** Working data **
#####
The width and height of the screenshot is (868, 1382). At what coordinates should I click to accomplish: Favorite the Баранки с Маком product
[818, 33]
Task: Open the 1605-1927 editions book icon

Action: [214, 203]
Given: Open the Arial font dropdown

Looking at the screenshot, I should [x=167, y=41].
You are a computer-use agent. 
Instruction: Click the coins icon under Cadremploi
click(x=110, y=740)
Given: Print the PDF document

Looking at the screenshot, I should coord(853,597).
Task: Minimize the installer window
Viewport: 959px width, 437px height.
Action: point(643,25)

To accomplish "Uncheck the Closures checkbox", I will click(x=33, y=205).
#####
** What is expected **
Once you have read the records above, write them out again exactly.

** Written response **
The width and height of the screenshot is (868, 1382). At what coordinates should I click to accomplish: Favorite the Баранки с Маком product
[818, 33]
Task: Open the 1605-1927 editions book icon

Action: [214, 203]
Given: Open the Arial font dropdown

Looking at the screenshot, I should [x=167, y=41].
You are a computer-use agent. 
Instruction: Click the coins icon under Cadremploi
click(x=110, y=740)
Given: Print the PDF document

Looking at the screenshot, I should coord(853,597).
Task: Minimize the installer window
Viewport: 959px width, 437px height.
Action: point(643,25)

To accomplish "Uncheck the Closures checkbox", I will click(x=33, y=205).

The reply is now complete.